**Stated problem:** Reproduce the records word for word, starting at their beginning and stopping after the line that contains "point(491,428)". Leave the pictures out of your answer.
--- BEGIN Records shown ---
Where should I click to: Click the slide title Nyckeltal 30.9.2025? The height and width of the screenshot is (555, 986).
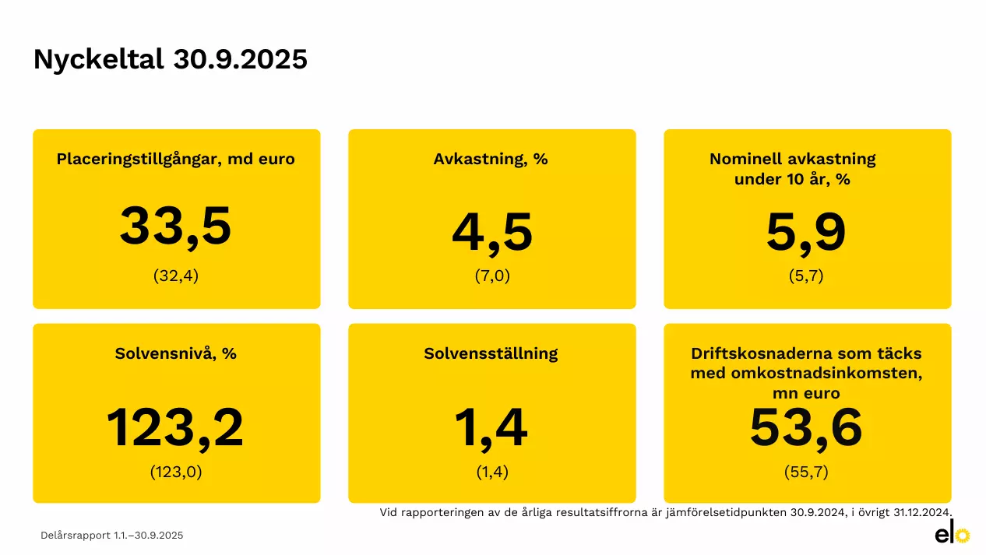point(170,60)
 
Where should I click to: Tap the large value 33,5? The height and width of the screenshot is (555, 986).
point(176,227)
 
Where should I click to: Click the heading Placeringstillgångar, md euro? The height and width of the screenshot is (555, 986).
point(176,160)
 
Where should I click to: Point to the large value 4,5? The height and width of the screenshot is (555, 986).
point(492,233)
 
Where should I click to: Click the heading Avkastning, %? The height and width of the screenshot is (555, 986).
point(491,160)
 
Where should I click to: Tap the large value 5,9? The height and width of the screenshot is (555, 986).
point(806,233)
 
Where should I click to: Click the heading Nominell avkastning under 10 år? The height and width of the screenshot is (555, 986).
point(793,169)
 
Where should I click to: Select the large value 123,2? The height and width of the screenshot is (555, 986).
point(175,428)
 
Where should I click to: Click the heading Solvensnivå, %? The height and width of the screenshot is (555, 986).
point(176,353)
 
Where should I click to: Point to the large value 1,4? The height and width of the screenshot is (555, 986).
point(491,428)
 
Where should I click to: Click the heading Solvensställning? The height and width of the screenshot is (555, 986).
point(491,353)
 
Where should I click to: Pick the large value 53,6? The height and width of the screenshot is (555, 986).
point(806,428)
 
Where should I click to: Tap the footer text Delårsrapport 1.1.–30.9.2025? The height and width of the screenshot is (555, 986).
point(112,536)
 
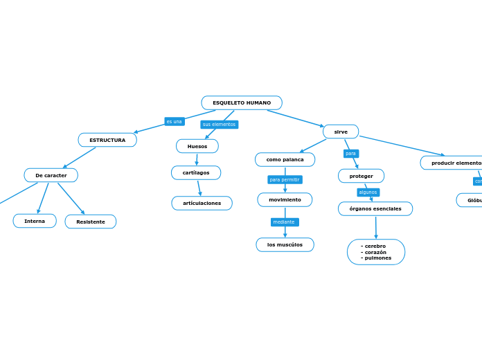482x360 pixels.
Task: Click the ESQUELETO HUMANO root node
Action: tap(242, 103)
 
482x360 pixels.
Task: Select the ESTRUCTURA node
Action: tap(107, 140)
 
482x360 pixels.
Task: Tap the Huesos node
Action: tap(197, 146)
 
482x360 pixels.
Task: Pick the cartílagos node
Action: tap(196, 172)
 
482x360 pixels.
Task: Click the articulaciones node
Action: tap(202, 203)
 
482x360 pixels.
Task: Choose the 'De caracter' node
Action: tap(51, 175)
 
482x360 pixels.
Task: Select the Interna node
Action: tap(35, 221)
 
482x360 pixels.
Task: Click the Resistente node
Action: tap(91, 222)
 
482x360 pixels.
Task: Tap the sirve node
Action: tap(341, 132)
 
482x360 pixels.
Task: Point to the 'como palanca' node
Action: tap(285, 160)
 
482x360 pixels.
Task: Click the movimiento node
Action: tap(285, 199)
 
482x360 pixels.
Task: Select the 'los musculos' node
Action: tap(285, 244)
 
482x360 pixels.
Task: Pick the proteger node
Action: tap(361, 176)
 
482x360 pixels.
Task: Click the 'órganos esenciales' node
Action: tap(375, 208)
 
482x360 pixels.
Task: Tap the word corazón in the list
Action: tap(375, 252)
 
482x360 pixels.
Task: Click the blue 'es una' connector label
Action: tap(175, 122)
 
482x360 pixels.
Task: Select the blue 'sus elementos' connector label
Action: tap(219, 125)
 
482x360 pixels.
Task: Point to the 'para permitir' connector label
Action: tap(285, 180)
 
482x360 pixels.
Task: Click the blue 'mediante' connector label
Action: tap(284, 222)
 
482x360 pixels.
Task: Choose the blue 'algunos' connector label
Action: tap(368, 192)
--- END Records shown ---
**Task output:**
Where should I click to: Click the slide title Nyckeltal 30.9.2025? The height and width of the screenshot is (555, 986).
point(170,60)
 
Where should I click to: Tap the large value 33,5? The height and width of the screenshot is (555, 986).
point(176,227)
 
Where should I click to: Click the heading Placeringstillgångar, md euro? The height and width of the screenshot is (555, 986).
point(176,160)
 
Where should I click to: Point to the large value 4,5? The height and width of the screenshot is (555, 986).
point(492,233)
 
Where should I click to: Click the heading Avkastning, %? The height and width of the screenshot is (555, 986).
point(491,160)
 
Where should I click to: Tap the large value 5,9? The height and width of the screenshot is (555, 986).
point(806,233)
 
Where should I click to: Click the heading Nominell avkastning under 10 år? The height and width of the screenshot is (555, 986).
point(793,169)
 
Where should I click to: Select the large value 123,2? The height and width of the screenshot is (555, 986).
point(175,428)
 
Where should I click to: Click the heading Solvensnivå, %? The height and width of the screenshot is (555, 986).
point(176,353)
 
Where should I click to: Point to the large value 1,4? The height and width of the screenshot is (555, 986).
point(491,428)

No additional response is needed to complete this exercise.